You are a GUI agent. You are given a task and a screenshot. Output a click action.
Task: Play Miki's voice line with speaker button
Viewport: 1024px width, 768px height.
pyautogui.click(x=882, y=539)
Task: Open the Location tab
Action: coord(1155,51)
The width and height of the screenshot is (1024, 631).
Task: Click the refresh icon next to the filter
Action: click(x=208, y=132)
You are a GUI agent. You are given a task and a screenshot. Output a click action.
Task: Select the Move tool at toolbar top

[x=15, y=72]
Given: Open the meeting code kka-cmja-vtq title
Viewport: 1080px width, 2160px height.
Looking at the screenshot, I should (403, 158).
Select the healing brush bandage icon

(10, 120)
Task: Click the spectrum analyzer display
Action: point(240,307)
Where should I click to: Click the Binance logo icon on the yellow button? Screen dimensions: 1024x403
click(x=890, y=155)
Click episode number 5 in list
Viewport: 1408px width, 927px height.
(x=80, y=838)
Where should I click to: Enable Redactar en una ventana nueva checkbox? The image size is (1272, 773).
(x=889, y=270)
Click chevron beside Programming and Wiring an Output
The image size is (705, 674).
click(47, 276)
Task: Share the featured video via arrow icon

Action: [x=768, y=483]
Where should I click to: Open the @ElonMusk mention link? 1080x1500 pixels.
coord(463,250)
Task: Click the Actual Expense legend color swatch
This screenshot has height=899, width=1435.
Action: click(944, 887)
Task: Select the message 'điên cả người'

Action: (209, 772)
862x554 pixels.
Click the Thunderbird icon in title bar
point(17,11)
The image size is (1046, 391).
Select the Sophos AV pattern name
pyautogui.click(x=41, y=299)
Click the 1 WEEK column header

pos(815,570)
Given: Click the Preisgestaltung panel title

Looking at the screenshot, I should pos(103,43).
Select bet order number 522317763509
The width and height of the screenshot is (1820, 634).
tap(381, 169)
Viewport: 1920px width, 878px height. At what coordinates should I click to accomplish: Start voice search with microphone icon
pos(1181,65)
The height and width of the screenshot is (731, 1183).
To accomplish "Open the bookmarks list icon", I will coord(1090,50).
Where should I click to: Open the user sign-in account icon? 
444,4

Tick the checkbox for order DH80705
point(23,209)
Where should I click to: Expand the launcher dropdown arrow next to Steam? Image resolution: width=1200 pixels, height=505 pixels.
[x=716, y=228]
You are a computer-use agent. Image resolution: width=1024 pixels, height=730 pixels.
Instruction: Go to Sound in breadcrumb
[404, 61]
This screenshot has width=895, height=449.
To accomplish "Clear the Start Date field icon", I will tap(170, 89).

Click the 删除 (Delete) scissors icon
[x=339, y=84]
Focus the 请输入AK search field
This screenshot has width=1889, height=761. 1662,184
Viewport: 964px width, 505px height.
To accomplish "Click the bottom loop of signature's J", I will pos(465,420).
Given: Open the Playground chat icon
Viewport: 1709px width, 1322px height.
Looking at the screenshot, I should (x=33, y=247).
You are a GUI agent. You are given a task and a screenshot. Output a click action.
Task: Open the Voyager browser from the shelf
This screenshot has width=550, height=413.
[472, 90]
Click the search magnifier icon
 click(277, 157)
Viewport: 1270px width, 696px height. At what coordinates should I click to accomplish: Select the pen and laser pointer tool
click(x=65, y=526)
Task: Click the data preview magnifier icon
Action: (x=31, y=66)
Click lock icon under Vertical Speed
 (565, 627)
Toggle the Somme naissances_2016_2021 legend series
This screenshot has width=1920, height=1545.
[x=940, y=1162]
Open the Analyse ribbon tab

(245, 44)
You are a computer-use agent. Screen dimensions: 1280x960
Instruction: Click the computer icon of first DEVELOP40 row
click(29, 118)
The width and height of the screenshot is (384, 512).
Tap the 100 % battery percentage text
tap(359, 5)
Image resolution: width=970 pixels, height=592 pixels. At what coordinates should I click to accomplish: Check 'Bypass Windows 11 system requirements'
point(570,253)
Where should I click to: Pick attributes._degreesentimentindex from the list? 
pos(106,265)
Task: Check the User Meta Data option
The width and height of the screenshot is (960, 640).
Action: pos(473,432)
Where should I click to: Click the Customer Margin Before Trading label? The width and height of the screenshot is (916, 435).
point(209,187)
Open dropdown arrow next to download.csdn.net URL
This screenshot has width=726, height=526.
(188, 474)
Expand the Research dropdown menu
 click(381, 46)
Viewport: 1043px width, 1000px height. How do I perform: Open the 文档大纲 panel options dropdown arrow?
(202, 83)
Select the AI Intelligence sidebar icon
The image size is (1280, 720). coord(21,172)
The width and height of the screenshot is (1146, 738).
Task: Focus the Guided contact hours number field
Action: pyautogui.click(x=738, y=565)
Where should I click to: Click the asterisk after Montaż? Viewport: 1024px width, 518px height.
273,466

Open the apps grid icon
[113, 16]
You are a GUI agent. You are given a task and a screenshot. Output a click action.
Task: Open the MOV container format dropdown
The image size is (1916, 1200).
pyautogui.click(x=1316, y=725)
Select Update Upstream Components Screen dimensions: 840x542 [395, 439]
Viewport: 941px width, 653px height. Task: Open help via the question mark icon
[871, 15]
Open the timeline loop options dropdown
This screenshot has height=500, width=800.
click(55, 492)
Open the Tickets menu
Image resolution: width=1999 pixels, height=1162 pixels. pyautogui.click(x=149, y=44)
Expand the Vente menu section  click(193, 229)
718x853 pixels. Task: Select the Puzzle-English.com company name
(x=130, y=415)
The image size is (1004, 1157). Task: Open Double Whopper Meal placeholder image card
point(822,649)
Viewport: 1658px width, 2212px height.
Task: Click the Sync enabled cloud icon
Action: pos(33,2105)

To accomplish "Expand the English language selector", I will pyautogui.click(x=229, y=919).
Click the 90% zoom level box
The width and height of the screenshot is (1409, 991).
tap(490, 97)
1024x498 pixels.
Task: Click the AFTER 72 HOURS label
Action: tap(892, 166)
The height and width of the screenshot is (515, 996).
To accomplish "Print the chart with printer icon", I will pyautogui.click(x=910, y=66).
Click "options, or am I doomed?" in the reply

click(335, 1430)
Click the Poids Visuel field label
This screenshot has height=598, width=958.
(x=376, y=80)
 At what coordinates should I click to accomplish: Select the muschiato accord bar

######

_Brief_
Copy out all lines from the material above that contain the string "loop".

_Task result_
To accomplish "Click the bottom loop of signature's J", I will pos(465,420).
Open the timeline loop options dropdown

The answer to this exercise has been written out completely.